Considering the 3rd Quartile (assuming a box and whiskers) lands on 1.5, and has a max of 2.4ish I would say that it might be useful to pick a different argument. Out of the 35 players selected in that range, your 3rd quartile ends at 1.5. That's not a big number, statistically speaking.
These aren't box-and-whisker plots, they are a simple bar graph with an error bar indicating the standard deviation. Quartiles are not indicated. Overlap of standard deviation is not a very good way of assessing statistical significance. In fact it's relatively easy to have two distributions that are statistically-significantly different even though they have overlapping standard deviations - it's really a matter of sample size.
Statistical significance is a percentage. Generally something in the 3-5% range is the typical margin for error. In this case it is over a 100% difference. Not only is it statistically significant it is an exponential relationship.

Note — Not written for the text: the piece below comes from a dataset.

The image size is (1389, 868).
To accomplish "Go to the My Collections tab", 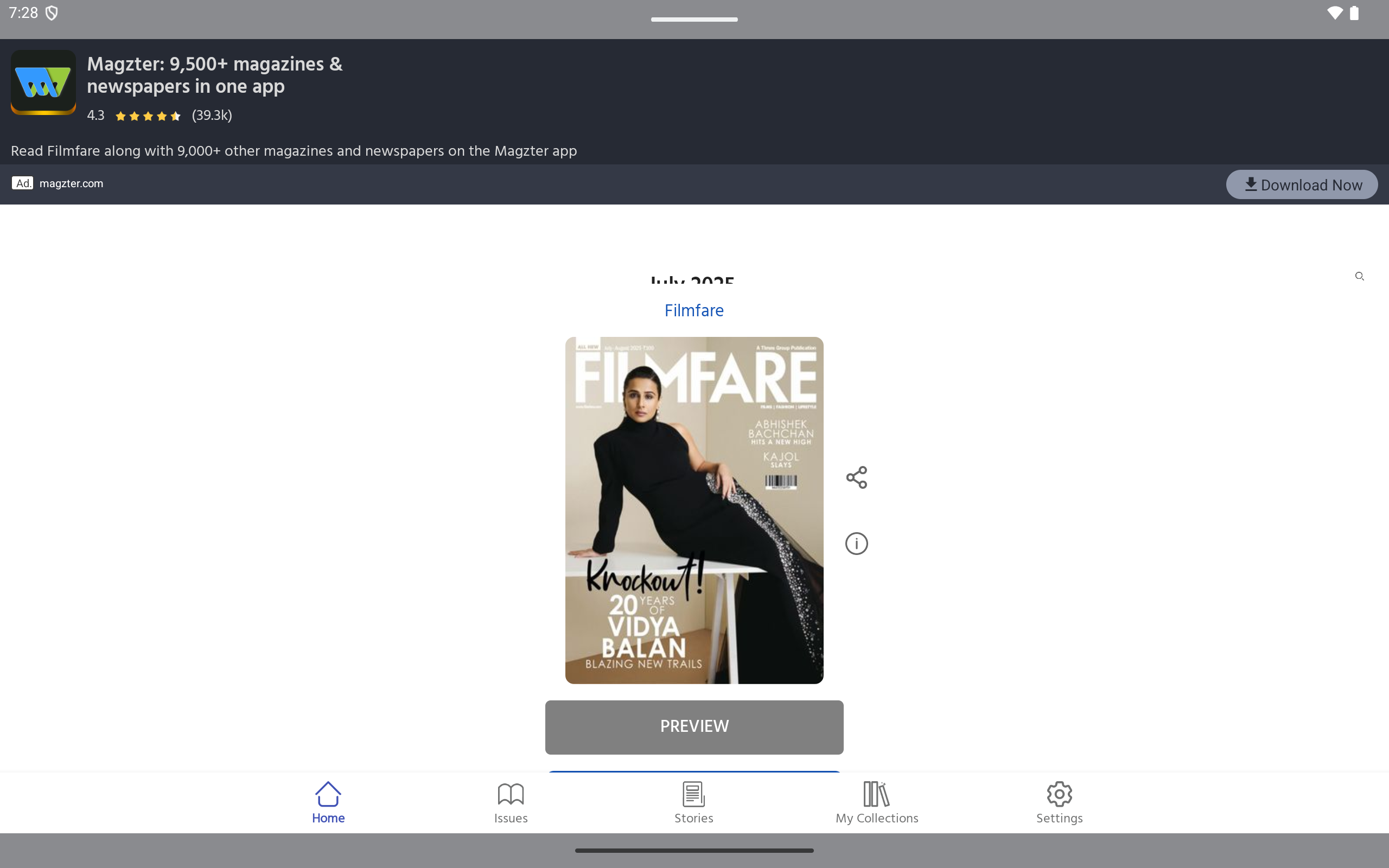I will tap(876, 818).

Statistical significance is a
concept. The fundamental idea is that if we have observed two (or more) populations, and we find that these populations have different averages, we want to know how confident we are that the two populations are actually different - as opposed to the differences just being accidental. Statistical significance is expressed in terms of a p-value, which is an estimate of the probability that the populations that we see and we think are different could have, by chance, been randomly drawn from a single underlying distribution, and still ended up that different. P-values are most often calculated by a statistical test such as a Student's T-Test or an ANOVA (though there are other methods) - they are not simply reflections of the percentage difference between the averages. For many scientific purposes, a p-value of 0.05 or lower (meaning that there is an estimated 5% or lower probability that the two observed populations could have been drawn from a single population) is used as a threshold for declaring confidence that the result is "real". Results that have p-values of 0.05 or lower are often colloquially referred to as "statistically significant", indicating a high confidence that the two observations (technically the distributions underlying the two observations) are in fact different.
Without having the actual data in hand, it's not possible to perform a proper statistical test. However, given my long experience performing statistical tests on wide varieties of data, and having an offhand look at the data presented, combined with the belief that the data set probably spans 20 years or more, my best
guess is that if a proper statistical test were performed that the probability of finding a 3x All-Star with a pick from 1-5 would be "statistically significantly" greater than the probability of finding one with a pick from 6-10.